=== GIVEN INSTRUCTION A ===
Quote the rows for locating described items word for word, from the first row through the line that contains "[x=234, y=84]", including both ends.

=== PASSAGE ===
Going way back in computing, often an important issue was, how fast will a program run? That study is now sometimes called computational time complexity.

This study was important because, for some common work, some ways of programming the work ran many times faster than some other ways -- i.e., the study of computational time complexity got some big results.

Usually in practice an issue of a little less concern than running time was how much of the computer main memory would a program need, and this study was computational space complexity.

The first big case of big gains was running time for sorting. So, for some positive integer n, we are given n numbers (or alphabetic names, etc.) and want to sort them into ascending order. So, an obvious first approach is to look at all n numbers one at a time and find the smallest. Then look at the remaining n - 1 numbers and again find the smallest. Then with a little algebra, the running time grows proportional to n^2 (n times n, n squared). So we say (I'm omitting some fine points) that the running time is "big O n^2" written

O(n^2).

Now for some big stuff: (1) There is a way (method, technique, algorithm) called heap sort with running time (computational time complexity)

O(n log(n) )

both on average for random numbers and also for the worst case of the order of the given n numbers. (2) Heap sort works by comparing numbers two at a time (so did our

O(n^2)

algorithm above), and there is a cute counting result from A. Gleason, long a math prof at Harvard, that shows that for sorting by comparing numbers two at a time

O(n log(n) )

is the fastest possible. (3) Heap sort is also in-place which means that the storage used, except for a constant independent of n, is just what is needed for the n numbers being sorted.

=== Rows for locating described items ===
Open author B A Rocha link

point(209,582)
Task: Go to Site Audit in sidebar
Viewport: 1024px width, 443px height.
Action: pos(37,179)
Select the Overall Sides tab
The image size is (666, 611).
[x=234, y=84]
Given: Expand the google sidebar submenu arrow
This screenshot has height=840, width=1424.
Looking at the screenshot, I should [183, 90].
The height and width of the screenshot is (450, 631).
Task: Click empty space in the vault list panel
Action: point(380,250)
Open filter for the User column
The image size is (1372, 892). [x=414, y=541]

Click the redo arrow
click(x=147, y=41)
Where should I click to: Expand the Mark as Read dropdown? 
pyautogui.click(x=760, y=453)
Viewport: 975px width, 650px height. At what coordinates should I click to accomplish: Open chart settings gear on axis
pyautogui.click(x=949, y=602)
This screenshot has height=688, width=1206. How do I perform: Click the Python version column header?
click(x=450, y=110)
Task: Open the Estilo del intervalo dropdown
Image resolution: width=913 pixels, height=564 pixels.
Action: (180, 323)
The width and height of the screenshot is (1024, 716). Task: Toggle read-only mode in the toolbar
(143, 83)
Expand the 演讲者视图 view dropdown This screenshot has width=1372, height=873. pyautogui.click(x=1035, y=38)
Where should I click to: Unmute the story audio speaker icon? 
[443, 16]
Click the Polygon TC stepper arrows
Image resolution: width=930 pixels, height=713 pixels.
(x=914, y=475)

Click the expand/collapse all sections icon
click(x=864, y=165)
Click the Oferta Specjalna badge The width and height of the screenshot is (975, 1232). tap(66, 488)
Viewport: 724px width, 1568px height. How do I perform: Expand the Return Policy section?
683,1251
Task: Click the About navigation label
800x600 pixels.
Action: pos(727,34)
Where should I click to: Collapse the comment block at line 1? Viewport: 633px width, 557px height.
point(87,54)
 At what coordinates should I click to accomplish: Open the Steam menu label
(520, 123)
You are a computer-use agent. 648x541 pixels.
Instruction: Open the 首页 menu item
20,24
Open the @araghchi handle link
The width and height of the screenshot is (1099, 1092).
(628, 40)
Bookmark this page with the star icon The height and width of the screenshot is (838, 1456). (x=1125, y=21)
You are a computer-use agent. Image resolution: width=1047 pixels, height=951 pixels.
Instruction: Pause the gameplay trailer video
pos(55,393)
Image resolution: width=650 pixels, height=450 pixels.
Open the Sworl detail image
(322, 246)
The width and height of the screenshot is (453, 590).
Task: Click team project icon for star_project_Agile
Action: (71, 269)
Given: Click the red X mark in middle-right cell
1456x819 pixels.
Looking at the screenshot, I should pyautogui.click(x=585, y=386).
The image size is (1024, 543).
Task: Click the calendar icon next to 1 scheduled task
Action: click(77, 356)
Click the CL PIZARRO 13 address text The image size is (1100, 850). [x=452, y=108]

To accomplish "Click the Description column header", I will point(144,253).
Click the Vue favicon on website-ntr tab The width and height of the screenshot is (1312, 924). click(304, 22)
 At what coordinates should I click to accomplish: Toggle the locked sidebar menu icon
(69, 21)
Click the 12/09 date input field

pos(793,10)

=== GIVEN INSTRUCTION B ===
According to the passage on computational complexity, why was the study of computational time complexity important?

=== EXERCISE OUTPUT A ===
Open author B A Rocha link

point(209,582)
Task: Go to Site Audit in sidebar
Viewport: 1024px width, 443px height.
Action: pos(37,179)
Select the Overall Sides tab
The image size is (666, 611).
[x=234, y=84]

=== EXERCISE OUTPUT B ===
For some common work, some ways of programming it ran many times faster than other ways. As a result, the study of computational time complexity got some big results.